CHEERS to discus lite.  Wham-O started producing the “Frisbee” 64 years in the past right this moment.  Ever surprise where the name comes from?

The Frisbie Baking Firm (1871-1958) of Bridgeport, Connecticut, made pies that have been offered to many New England schools. Hungry faculty college students quickly found that the empty pie tins might be tossed and caught, offering infinite hours of sport and sport.

A Frisbee from the‘76 Democratic conference.

Many schools have claimed to be the house of ‘he who was first to fling.’ Yale Faculty has even argued that in 1820, a Yale undergraduate named Elihu Frisbie grabbed a passing assortment tray from the chapel and flung it out into the campus, thereby changing into the true inventor of the Frisbie and successful glory for Yale. That story is unlikely to be true for the reason that phrases ‘Frisbie’s Pies’ was embossed in all the unique pie tins and from the phrase ‘Frisbie’ was coined the frequent identify for the toy.

Frisbees remind me of the Republican celebration: Light-weight, logic as contorted as a no-look reverse-flick backhanded corkscrew air bounce, and the one factor maintaining them aloft is spin.

Ten years in the past in C&J: January 13, 2011

JEERS to odd departures.  A Republican district chairman in Arizona is calling it quits due to vitriol coming from his personal facet.  In saying his choice, Anthony Miller cited “threats from the Tea Celebration,” a bunch that apparently does not discover him radical or irrational sufficient for his or her liking.  Miller says he needs to spend extra time together with his household.  Alive.  [1/13/21 Update: A reminder that the GOP has been the party of violent whackadoos, who have no problem threatening their own leaders, for a long time.]

And only one extra…

CHEERS to naming rights. Misplaced in all of the hoopla about trivial points like—[Reads notes off hand]—World Struggle III, the immolation of Planet Earth, and Republicans’ ongoing effort to throw America into the bathroom and flush 15 instances, is probably the most urgent difficulty of our technology: what mother and father are naming their spawn, in fact.  So enable me, through babycenter.com, to terminate the suspense: the preferred boy names of 2020 have been Liam, Noah, Jackson and Aiden. Prime lady names have been Sophia, Olivia, Riley, and Emma. I went by means of a interval of confusion after I was younger, due to my mother and pop. For the primary eighteen years of my life I assumed my final identify was Billy and my first identify was Dammit.

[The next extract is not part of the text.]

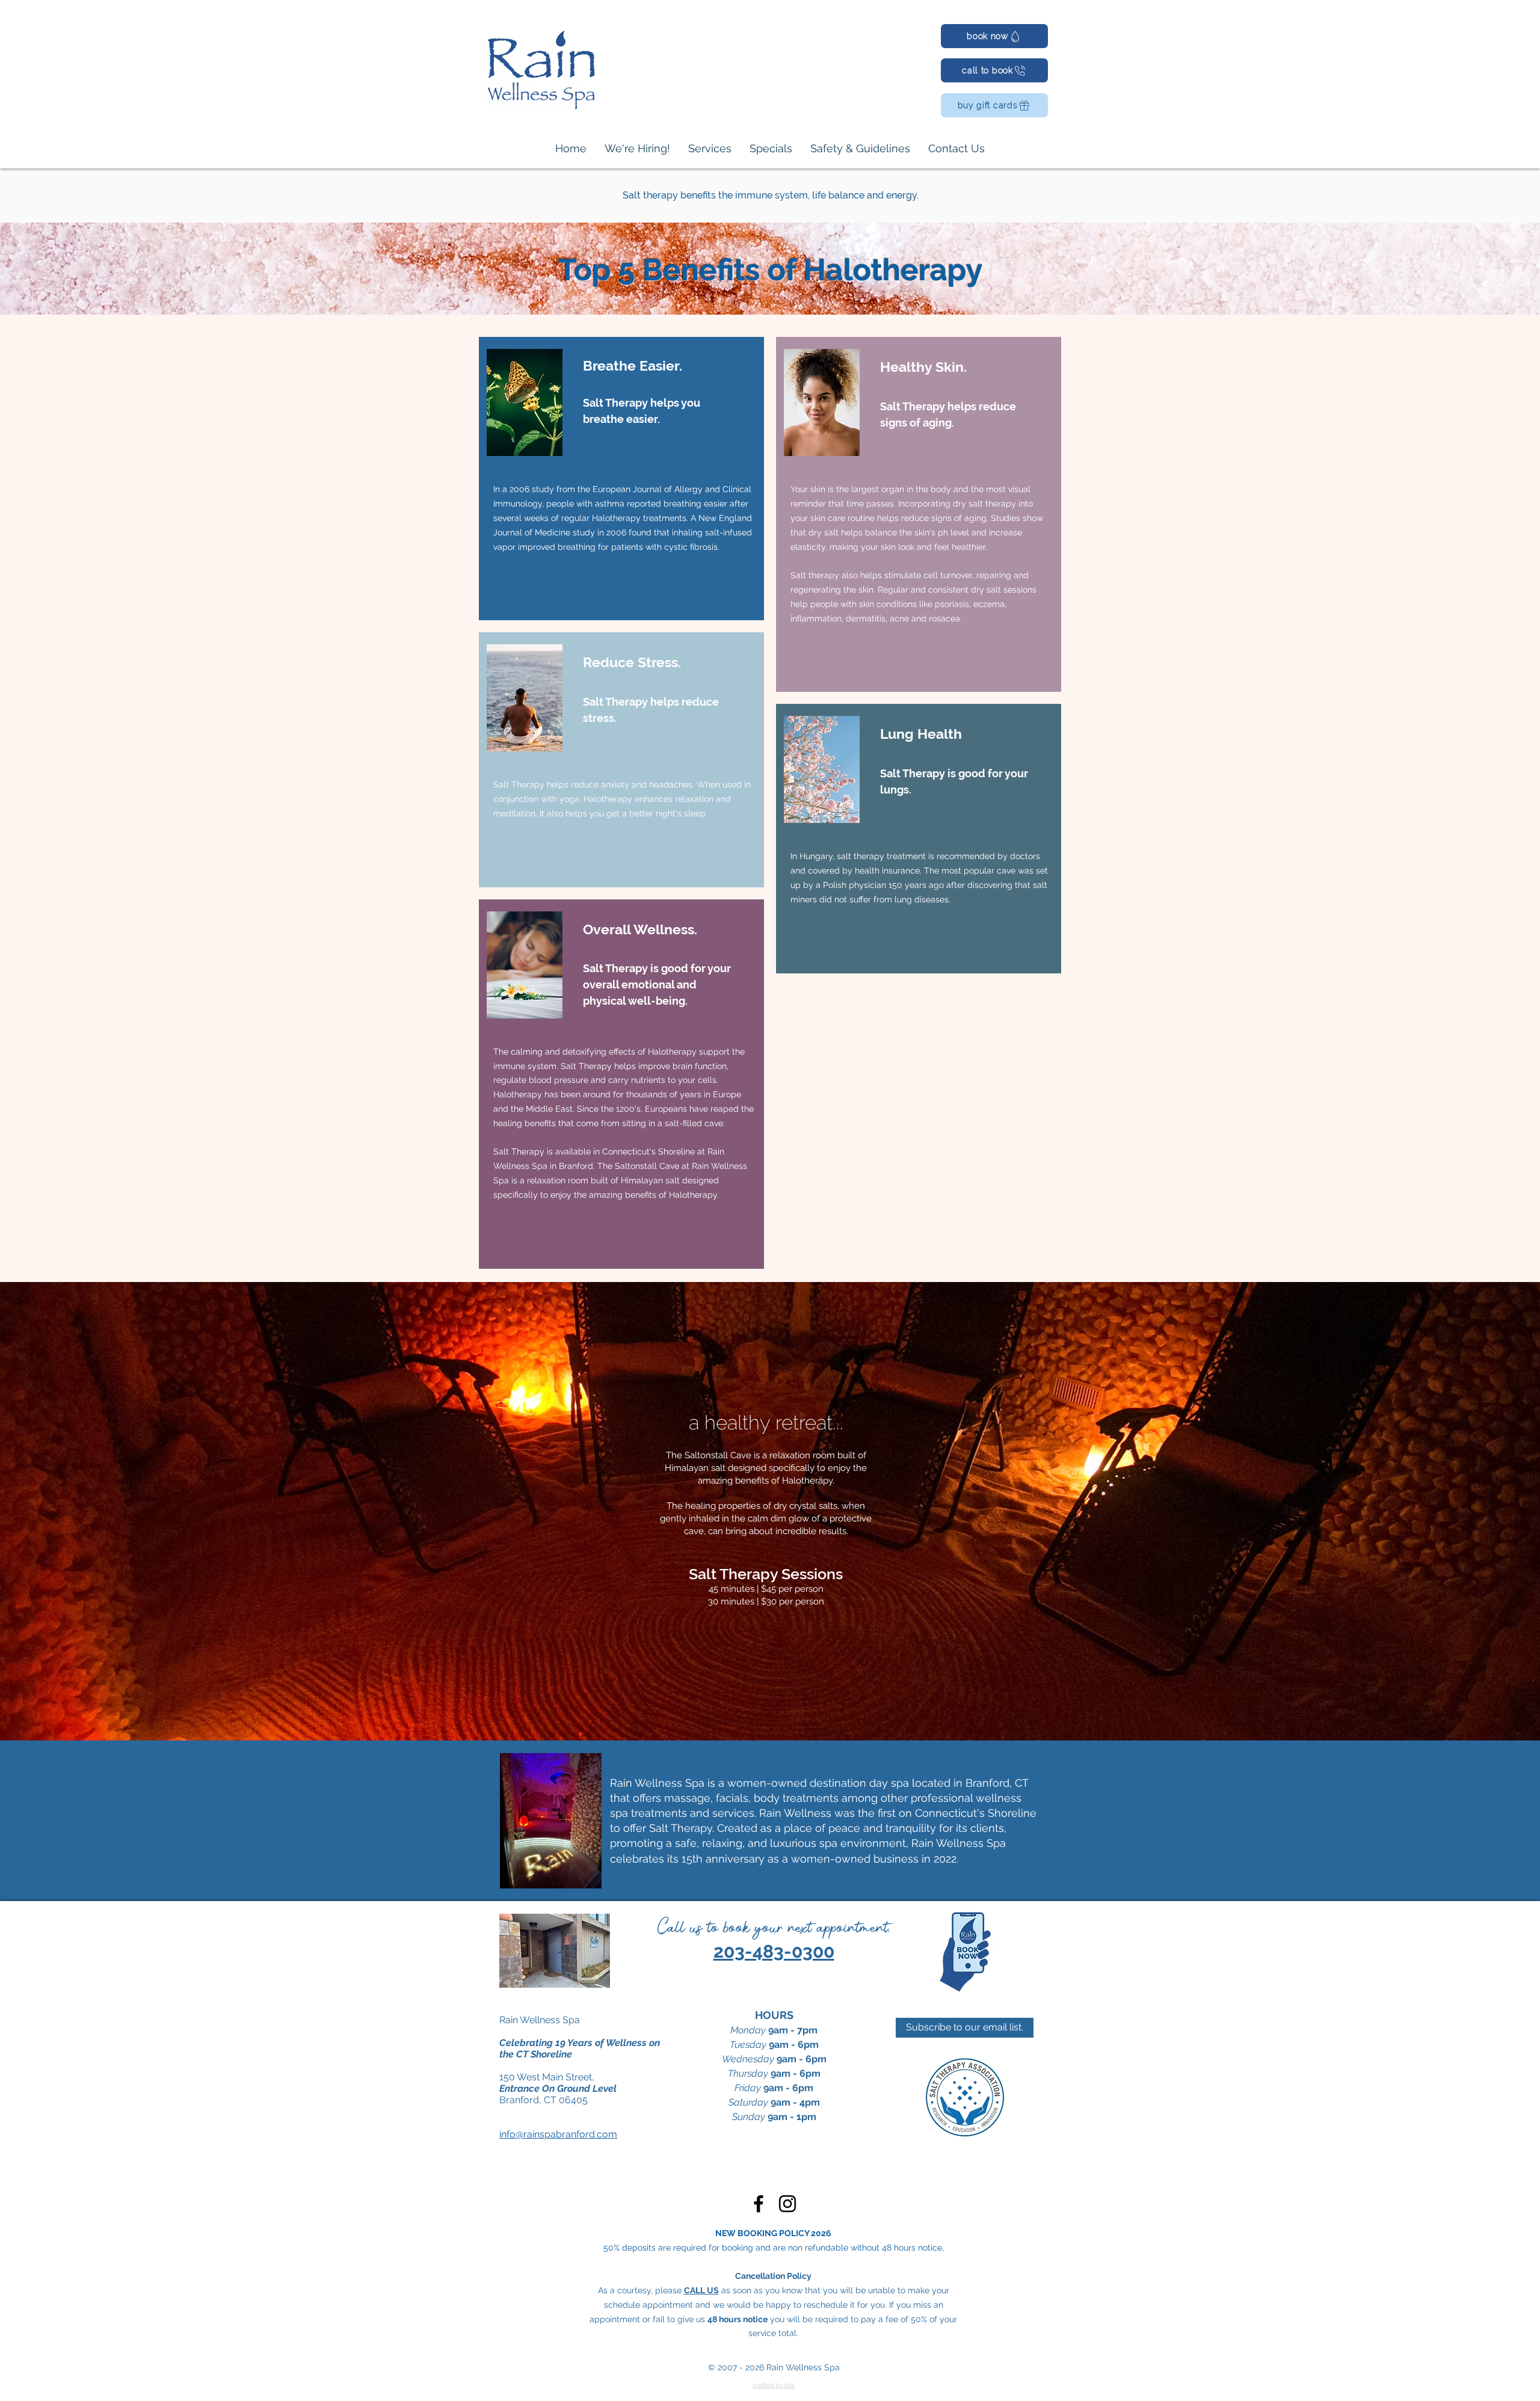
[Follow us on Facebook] (758, 2203)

Have a cheerful humpday. Ground’s open…What are you cheering and jeering about right this moment?

At the moment’s Shameless C&J Testimonial

“There may need been a time when Invoice in Portland Maine’s Cheers and Jeers might masks the truth that he is an empty bathroom ready to be full of shit, simply to offer it objective, however that point has handed.”